ParetoQ: Scaling Laws in Extremely Low-bit LLM Quantisation

The key idea

Quantisation is a key ingredient for efficient and cheap Large Language Model (LLM) servicing. As numerous quantisation recipes have been published over the last couple of years, researchers and practitioners have felt a growing need for an experimental setting comparing all techniques. ParetoQ introduces the first unified framework for comparing different bit-width quantisation approaches (1-bit, 1.58-bit, 2-bit, 3-bit, and 4-bit) for LLMs, with a comprehensive analysis considering five key dimensions: model parameters, token count, bit precision, training scheme and quantisation function. ParetoQ reveals a critical learning transition between 2-bit and 3-bit quantisation, where models quantized to 3-bit and above remain close to their full-precision pre-trained distributions, while lower-bit models require more substantial representation changes.

Background

Quantisation is crucial for deploying LLMs efficiently, as it reduces memory requirements and computational costs. Previous research has yielded contradictory conclusions about optimal bit-width – some arguing for 4-bit, others for 1.58-bit quantisation – and training setup (from Quantisation-Aware Training from scratch to simple Post-Training Quantisation). These inconsistencies emerge because prior studies have not systematically compared different bit-widths with the same training procedures and quantisation functions.

Method

ParetoQ introduces several methodological improvements in Quantisation-Aware Training (QAT), establishing new guidelines:

• Optimal training budget allocation: the authors found that allocating ~90% of the training tokens to full-precision pre-training and ~10% to quantisation-aware fine-tuning achieves the best results across bit-widths. Additionally, lower bit quantisation (1-bit, 1.58-bit, 2-bit) requires more fine-tuning tokens and exhibits “reconstruction” behaviour (i.e., the model needs to form new semantic representations to maintain performance), while higher bit quantisation (3-bit, 4-bit) reaches saturation faster and shows “compensation” behaviour (i.e. remaining close to their pre-trained distribution).

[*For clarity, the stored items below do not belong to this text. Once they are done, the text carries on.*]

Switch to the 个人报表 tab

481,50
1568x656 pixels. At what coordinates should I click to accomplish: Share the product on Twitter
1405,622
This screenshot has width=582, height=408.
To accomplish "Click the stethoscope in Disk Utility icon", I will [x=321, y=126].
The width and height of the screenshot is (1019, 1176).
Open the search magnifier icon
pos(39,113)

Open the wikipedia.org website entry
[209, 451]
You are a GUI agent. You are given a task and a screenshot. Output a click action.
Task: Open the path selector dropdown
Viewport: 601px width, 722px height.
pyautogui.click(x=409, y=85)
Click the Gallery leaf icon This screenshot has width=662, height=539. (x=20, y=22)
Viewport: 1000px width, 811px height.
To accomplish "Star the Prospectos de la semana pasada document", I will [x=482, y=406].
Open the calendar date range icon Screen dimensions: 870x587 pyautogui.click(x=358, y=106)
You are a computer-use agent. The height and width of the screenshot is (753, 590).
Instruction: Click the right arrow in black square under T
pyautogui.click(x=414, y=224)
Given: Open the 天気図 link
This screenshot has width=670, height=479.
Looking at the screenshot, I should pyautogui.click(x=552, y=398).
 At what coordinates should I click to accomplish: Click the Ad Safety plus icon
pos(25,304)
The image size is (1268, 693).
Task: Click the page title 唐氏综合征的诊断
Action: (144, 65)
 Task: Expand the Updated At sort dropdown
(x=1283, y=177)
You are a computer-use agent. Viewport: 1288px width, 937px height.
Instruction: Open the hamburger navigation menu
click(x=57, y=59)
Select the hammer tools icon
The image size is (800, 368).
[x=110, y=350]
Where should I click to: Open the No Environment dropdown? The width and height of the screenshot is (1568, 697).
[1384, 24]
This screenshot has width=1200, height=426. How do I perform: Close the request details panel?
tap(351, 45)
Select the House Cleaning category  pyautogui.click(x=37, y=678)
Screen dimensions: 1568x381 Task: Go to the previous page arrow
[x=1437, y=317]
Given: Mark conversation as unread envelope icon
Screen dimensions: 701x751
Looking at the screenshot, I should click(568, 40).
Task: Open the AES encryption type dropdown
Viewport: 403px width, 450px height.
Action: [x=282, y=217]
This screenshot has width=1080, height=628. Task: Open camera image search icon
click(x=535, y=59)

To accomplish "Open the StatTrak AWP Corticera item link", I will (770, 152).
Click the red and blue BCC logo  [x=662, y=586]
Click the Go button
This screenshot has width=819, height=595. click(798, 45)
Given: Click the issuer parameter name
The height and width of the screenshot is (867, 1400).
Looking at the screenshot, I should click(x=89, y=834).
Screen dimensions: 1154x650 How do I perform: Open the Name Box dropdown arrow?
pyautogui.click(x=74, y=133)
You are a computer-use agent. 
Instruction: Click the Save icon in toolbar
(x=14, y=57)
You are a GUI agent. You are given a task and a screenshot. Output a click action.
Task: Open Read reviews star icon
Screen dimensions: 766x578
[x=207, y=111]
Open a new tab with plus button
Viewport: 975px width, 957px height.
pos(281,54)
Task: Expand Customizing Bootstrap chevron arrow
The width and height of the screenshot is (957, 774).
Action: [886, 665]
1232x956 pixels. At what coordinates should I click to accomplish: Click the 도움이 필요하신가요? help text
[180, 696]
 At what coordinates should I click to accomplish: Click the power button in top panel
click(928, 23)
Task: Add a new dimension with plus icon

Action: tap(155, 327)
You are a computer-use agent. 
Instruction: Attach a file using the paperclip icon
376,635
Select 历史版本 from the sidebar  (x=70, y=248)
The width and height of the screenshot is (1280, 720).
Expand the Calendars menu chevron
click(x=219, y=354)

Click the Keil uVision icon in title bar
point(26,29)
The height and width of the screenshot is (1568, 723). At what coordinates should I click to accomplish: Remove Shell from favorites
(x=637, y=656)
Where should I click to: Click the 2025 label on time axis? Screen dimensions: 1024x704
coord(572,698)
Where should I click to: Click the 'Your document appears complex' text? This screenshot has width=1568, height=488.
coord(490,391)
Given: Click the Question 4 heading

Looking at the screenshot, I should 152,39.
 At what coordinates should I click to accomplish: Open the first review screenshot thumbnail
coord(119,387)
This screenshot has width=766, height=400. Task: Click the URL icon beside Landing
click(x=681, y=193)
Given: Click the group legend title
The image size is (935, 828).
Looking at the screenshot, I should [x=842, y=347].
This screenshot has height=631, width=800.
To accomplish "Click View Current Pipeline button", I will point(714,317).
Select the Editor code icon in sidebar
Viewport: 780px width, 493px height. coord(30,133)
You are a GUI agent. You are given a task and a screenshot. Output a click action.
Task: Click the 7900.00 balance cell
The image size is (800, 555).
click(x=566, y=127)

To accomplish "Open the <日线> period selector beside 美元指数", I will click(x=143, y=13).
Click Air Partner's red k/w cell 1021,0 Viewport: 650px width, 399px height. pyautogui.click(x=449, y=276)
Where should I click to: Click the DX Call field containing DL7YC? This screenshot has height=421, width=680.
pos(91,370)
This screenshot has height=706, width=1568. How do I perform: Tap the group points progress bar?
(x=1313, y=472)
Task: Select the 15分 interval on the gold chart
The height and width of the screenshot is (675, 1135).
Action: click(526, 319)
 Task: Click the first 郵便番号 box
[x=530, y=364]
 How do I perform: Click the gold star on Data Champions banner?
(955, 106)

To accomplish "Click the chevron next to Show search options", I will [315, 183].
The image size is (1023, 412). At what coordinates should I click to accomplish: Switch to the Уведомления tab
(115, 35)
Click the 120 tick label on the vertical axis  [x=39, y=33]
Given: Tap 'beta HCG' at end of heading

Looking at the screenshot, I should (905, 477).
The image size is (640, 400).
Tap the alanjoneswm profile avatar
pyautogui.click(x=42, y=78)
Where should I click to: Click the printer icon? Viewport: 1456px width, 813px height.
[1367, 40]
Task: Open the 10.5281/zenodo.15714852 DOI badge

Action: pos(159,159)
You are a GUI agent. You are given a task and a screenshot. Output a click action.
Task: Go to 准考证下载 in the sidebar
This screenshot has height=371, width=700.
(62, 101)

• Bit-specific quantisation functions: different bit-widths require dedicated quantisation approaches. The researchers developed Stretched Elastic Quant (SEQ) for 1.58-bit and 2-bit quantisation, for a better balance of output levels while maintaining an even quantisation of the full-precision weight span. For 3-bit and 4-bit quantisation, the paper shows that including zero in the quantisation grid is always beneficial.

• In all bit-width quantisation settings, it is shown that a learnable range outperforms statistics-based methods (e.g., min-max, quantiles, etc.) due to its flexibility in optimizing range parameters with respect to the final loss. The gradient of the scale parameter can be estimated on the backward pass using a straight-through estimator.

Results

Comparison of ParetoQ with previous SOTA quantisation methods.

The ParetoQ framework achieved state-of-the-art results across all bit-width settings, outperforming the existing literature on specific bit-widths. As presented in the comparison table, it presents a major step forward in terms of accuracy for 2-bit and 3-bit quantisation. The pareto optimal curve is showing the 2-bit and 3-bit quantisation is now an accurate alternative to the more common 4-bit quantisation solution, achieving similar accuracy with improved memory usage. 2-bit quantisation is a particularly promising solution considering hardware constraints for efficient memory packing/unpacking and dot-product implementation.